Au début des années 2000, inspiré par les dessins animés et les films de science-fiction, Rigobert Nimi commence à réaliser ses sculptures uniques, composées de vaisseaux spatiaux et d'usines robotisées complexes, animées et lumineuses. Chaque œuvre nécessite une planification minutieuse ; Nimi calcule et dessine chaque étape de la construction de ses machines. Leur contemplation tient de la joie enfantine devant un monde heureux et de l’émerveillement devant l’extraordinaire virtuosité manuelle de ce créateur rêveur.
Rigobert Nimi utilisait des matériaux recyclés—détritus industriels, plastique, tôle, aluminium et composants électriques—qu'il collecte à Kinshasa. Découpant, transformant et moulant de ses propres mains, Nimi n'utilise que cinq outils, explique sa galerie Magnin-A : une paire de ciseaux, un couteau personnalisé, une pince universelle, une pince coudée et une règle. La conception globale, la méthode et la précision technique sont des constantes dans l'exécution de ses œuvres monumentales, qui demandent plus de quinze mois de travail.
Certaines de ses créations évoquent des stations spatiales ou des architectures de films de science-fiction, une démarche qu'il décrit comme une façon de façonner une réalité alternative, peuplée de rêves, d'espoir et d'imagination. Il déclarait : « Concevoir et construire ces machines avec rigueur et précision est pour moi une façon de concrétiser mes rêves, d'oublier le quotidien et ses difficultés. C'est avant tout le courage qui m'a permis de réussir. Les jeunes artistes d'Afrique sont une ressource ignorée. »
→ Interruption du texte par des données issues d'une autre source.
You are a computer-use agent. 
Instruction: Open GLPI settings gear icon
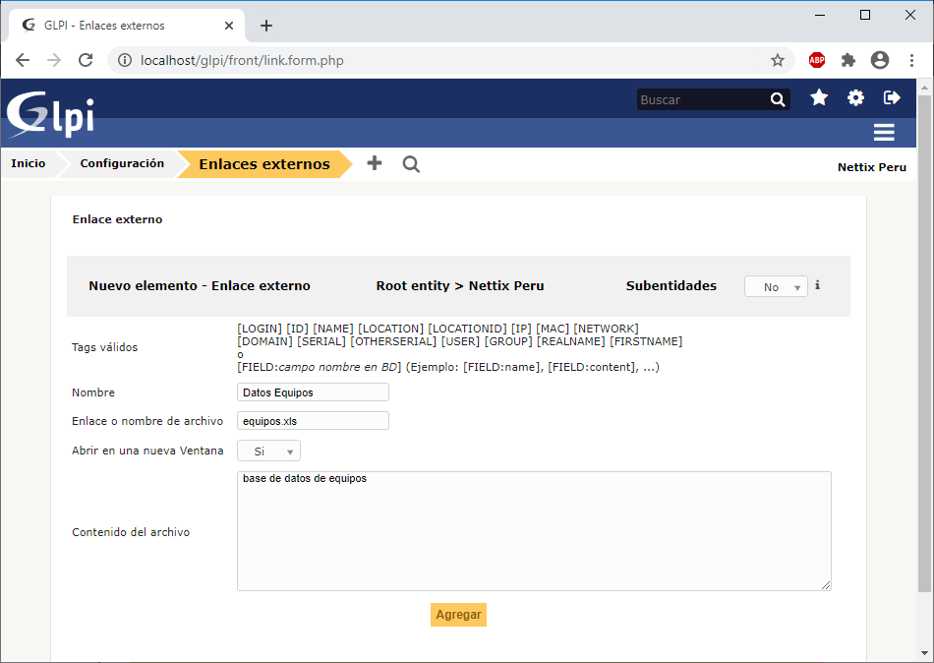point(856,98)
En juillet 2023, à l'occasion de sa première exposition personnelle Rigobert Nimi - Œuvres in situ au Centre d'art MAMO du designer Ora Ito sur le toit de la Cité Radieuse à Marseille, l'artiste se voit remettre la Médaille d'honneur de la Ville de Marseille par le maire Benoît Payan, qui salue la singularité de son œuvre et son ouverture sur le monde. En 2020, il faisait partie de l’exposition de groupe «Alpha Crucis» à l’Astrup Fearnley Museet, le musée privé dessiné par Renzo Piano dans le port d’Oslo, en Norvège. En 2017, ce fut la révélation dans «Art/Afrique. Le Nouvel Atelier», à la Fondation Louis-Vuitton. En 2015, il participa à «L'art et la machine», au Musée des Confluences, à Lyon. Et à «Beauté Congo – 1926-2015 – Congo Kitoko», à la Fondation Cartier, à Paris (14e). En 2014, la Harvard University de Cambridge, au Massachusetts l’exposa dans «Luminós/C/ity.Ordinary Joy: From the Pigozzi Contemporary African Art Collection», dans la Ethelbert Cooper Gallery of African & African American Art. Yves Aupetitallot, alors directeur du Magasin à Grenoble l’avait montré dès 2011 dans «JapanCongo». Le Guggenheim Bilbao dès 2006 dans "100% Africa". Et Le Grimaldi Forum de Monaco dès 2005 dans «Arts of Africa».